This Agreement may be executed in one or more counterparts,  each of which shall
be deemed an original. The captions of each article and section are intended for
convenience  only. All references herein to days, weeks and months shall mean by
calendar;  unless specifically stated to the contrary.  All references herein to
the singular shall include the plural,  and all  references to gender shall,  as
appropriate,  include other genders.  All  representations  and warranties  made
hereunder  shall  survive  the  execution  and  delivery  and  closing  of  this
Agreement.  The  Company  consents  to the  execution  of a  memorandum  of this
Agreement and the filing and recording of such memorandum with any  governmental
body or agency having  jurisdiction  over the filing or recordation of interests
in real property.  At the  termination of this  Agreement,  Executive  agrees to
execute  in  recordable   form  an   instrument   sufficient  to  evidence  said
termination.
 
                  (c) It is  the  intention  of the  parties  hereto  that  this
Agreement  shall not inure to the  benefit of any third  parties  not parties to
this Agreement,  and it is specifically intended that no third party beneficiary
relationships,  benefits or  obligations  shall arise or be deemed to exist as a
result of this said Agreement.
 
                  (d)  This  Agreement  shall  inure  to the  benefit  of and be
binding upon each of the parties hereto,  their heirs,  assigns,  successors and
personal representatives,  however, as a personal service contract, it shall not
be assignable by Executive without the prior written consent of the Company.

# What needs to be done
Reproduce the agreement excerpt from "(d)  This  Agreement  shall  inure  to" to "of the Company.". The listing after this agreement excerpt has no connection to it.

# Data lines
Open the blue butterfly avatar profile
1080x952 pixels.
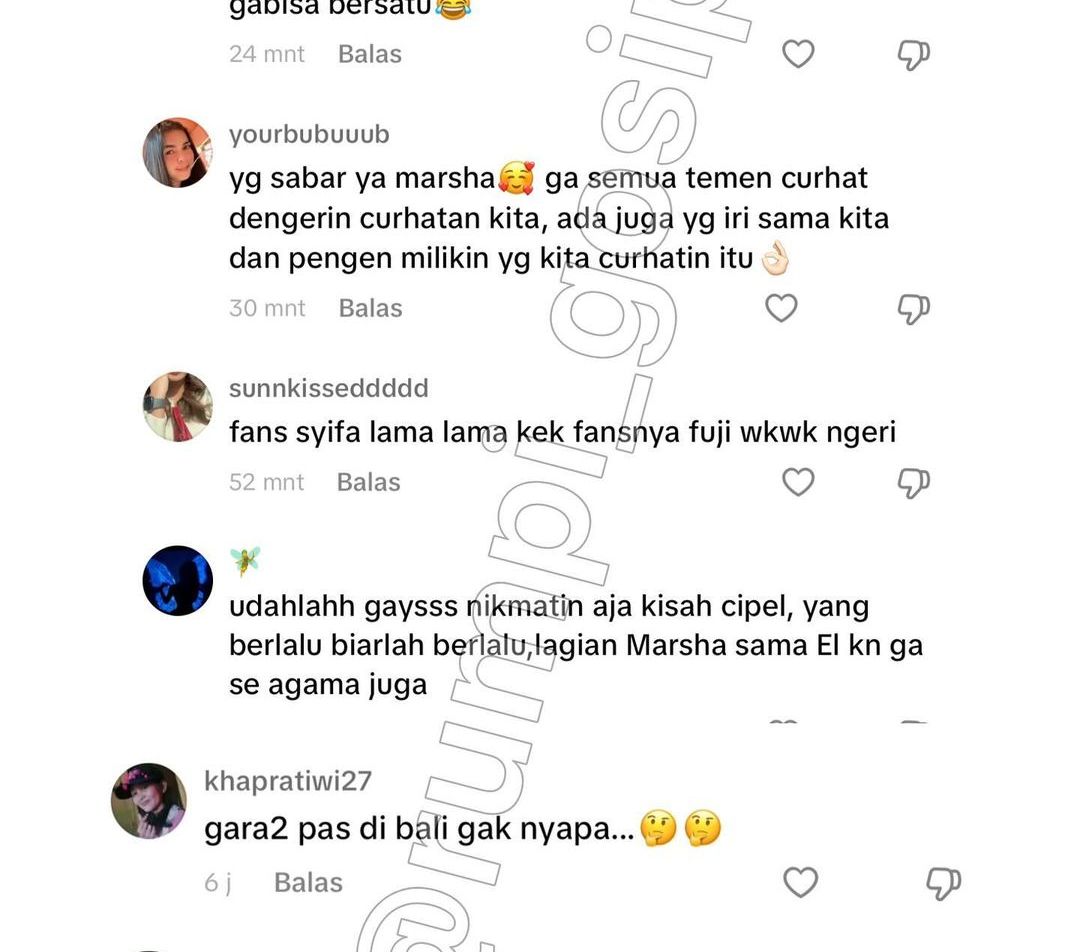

# Expected answer
(d)  This  Agreement  shall  inure  to the  benefit  of and be
binding upon each of the parties hereto,  their heirs,  assigns,  successors and
personal representatives,  however, as a personal service contract, it shall not
be assignable by Executive without the prior written consent of the Company.